== Required action ==
Filter the entries, keeping every line with the word "points".

(Saved data entries)
<<<<

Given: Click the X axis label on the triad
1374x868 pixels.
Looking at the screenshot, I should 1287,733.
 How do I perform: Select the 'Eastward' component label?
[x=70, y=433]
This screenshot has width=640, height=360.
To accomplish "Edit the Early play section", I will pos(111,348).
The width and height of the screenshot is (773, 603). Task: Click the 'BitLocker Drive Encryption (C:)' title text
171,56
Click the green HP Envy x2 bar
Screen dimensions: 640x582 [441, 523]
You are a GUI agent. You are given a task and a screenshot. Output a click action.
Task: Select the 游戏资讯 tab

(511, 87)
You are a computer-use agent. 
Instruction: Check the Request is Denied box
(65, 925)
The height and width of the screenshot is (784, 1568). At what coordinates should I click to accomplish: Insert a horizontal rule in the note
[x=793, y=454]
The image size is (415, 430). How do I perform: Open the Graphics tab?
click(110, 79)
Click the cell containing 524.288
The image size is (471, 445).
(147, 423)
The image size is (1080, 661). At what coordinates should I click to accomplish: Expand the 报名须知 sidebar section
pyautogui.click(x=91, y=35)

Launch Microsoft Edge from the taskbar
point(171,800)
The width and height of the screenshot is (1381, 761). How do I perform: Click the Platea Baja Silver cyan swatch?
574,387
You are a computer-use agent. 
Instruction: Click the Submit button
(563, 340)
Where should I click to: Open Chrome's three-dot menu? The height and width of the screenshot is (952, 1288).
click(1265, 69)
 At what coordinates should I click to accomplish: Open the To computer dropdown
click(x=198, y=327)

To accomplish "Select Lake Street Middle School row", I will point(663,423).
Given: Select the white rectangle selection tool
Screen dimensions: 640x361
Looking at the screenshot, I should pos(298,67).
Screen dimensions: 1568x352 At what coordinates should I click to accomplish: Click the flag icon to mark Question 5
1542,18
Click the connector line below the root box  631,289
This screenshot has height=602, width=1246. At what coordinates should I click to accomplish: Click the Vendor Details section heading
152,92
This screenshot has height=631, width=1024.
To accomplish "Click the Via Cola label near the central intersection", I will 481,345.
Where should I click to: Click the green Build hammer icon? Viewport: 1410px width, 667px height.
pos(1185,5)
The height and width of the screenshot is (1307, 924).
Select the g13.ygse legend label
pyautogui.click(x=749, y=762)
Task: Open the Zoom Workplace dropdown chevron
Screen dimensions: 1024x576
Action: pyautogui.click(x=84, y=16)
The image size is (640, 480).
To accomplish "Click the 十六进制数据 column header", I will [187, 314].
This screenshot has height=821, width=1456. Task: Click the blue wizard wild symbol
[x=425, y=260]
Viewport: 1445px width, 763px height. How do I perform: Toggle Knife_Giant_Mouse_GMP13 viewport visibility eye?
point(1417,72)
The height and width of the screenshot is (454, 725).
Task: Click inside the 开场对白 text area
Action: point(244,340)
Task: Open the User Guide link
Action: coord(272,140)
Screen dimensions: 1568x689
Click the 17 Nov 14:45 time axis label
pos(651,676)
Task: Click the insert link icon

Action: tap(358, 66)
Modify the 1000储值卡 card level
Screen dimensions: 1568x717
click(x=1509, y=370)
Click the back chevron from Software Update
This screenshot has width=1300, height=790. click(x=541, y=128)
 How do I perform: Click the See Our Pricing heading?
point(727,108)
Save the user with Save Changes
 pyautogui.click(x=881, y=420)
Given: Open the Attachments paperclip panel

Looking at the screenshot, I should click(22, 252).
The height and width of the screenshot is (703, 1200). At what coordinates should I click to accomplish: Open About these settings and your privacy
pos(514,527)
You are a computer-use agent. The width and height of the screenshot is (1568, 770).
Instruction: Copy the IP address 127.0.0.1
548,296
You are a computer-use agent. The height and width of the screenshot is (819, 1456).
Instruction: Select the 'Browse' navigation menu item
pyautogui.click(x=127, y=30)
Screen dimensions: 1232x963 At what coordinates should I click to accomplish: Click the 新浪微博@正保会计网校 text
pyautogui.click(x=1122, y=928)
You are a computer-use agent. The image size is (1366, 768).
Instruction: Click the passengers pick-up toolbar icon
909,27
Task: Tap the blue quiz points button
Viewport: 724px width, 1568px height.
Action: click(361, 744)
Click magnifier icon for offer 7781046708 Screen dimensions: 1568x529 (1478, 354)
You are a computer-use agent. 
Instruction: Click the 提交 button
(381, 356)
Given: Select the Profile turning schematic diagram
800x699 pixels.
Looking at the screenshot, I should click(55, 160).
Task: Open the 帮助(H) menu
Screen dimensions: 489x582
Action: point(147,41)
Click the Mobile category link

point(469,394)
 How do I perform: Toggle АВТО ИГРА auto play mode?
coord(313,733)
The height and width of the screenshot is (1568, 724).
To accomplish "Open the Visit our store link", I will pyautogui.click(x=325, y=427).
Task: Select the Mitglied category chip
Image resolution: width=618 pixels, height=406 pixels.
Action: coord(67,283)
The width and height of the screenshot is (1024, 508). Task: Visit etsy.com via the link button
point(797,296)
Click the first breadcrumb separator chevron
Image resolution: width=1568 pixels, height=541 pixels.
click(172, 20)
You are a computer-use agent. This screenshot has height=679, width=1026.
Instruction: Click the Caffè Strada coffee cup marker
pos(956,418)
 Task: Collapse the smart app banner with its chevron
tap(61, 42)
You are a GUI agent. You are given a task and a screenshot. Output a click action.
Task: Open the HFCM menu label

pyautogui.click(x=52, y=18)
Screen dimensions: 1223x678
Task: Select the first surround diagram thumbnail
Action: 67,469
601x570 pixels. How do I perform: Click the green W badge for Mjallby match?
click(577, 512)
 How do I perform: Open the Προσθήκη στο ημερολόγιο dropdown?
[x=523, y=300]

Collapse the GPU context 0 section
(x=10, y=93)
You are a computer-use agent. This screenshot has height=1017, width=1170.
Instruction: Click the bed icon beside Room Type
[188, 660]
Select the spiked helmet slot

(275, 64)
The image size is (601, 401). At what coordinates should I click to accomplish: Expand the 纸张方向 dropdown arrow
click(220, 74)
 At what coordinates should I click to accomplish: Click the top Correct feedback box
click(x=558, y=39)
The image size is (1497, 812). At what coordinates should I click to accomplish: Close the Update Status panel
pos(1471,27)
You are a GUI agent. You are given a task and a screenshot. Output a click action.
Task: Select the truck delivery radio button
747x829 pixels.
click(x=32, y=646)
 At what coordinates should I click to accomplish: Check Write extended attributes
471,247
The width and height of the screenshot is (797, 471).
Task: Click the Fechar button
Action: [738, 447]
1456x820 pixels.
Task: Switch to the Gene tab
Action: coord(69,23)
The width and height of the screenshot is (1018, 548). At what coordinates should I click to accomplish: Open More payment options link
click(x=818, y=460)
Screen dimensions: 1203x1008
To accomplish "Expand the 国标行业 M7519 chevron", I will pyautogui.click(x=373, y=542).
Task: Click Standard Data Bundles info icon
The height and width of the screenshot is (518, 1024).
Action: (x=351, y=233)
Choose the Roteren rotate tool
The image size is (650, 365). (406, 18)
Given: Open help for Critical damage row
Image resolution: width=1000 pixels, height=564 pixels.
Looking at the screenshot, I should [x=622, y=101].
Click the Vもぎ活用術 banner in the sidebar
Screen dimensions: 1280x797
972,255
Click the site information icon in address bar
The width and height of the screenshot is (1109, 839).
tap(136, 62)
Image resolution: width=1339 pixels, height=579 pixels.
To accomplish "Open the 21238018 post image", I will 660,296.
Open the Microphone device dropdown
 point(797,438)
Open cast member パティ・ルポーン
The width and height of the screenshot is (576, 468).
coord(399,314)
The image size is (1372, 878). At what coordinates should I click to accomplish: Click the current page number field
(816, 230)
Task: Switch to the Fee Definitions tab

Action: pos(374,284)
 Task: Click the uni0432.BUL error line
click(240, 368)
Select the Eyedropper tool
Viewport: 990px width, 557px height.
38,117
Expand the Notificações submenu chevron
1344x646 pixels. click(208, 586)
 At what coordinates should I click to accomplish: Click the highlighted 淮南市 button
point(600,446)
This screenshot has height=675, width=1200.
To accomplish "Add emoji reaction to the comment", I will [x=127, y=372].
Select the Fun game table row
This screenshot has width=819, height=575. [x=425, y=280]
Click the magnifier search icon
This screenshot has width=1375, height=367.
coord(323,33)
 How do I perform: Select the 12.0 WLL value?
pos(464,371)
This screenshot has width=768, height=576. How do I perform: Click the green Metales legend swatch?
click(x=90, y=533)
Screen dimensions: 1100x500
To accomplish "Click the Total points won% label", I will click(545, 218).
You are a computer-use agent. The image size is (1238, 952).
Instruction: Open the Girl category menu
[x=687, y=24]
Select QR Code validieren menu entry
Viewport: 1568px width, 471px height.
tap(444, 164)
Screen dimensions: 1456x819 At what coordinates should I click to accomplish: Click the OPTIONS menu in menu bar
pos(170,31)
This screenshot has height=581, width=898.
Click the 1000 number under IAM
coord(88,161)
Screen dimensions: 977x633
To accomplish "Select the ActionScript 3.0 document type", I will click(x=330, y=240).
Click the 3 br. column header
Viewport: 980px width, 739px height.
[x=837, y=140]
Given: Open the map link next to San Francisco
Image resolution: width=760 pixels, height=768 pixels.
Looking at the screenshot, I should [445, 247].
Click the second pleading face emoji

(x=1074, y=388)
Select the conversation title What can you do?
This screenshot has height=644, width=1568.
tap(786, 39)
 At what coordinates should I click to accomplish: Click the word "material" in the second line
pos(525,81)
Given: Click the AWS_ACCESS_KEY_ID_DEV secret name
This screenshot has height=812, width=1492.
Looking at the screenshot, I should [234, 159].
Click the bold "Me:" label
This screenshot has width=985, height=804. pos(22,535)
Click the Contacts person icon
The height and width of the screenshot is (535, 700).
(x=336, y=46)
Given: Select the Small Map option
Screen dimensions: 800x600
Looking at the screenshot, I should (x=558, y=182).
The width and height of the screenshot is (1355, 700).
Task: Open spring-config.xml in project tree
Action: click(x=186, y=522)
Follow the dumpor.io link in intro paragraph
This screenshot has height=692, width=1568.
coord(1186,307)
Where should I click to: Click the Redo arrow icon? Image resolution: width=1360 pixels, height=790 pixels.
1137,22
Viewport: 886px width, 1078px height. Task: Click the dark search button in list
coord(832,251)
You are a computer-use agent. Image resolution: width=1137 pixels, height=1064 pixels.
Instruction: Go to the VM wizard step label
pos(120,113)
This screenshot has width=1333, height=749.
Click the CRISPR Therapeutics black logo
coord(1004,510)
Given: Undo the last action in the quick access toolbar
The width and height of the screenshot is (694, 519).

>>>>

== Result ==
Task: Tap the blue quiz points button
To accomplish "Click the Total points won% label", I will click(545, 218).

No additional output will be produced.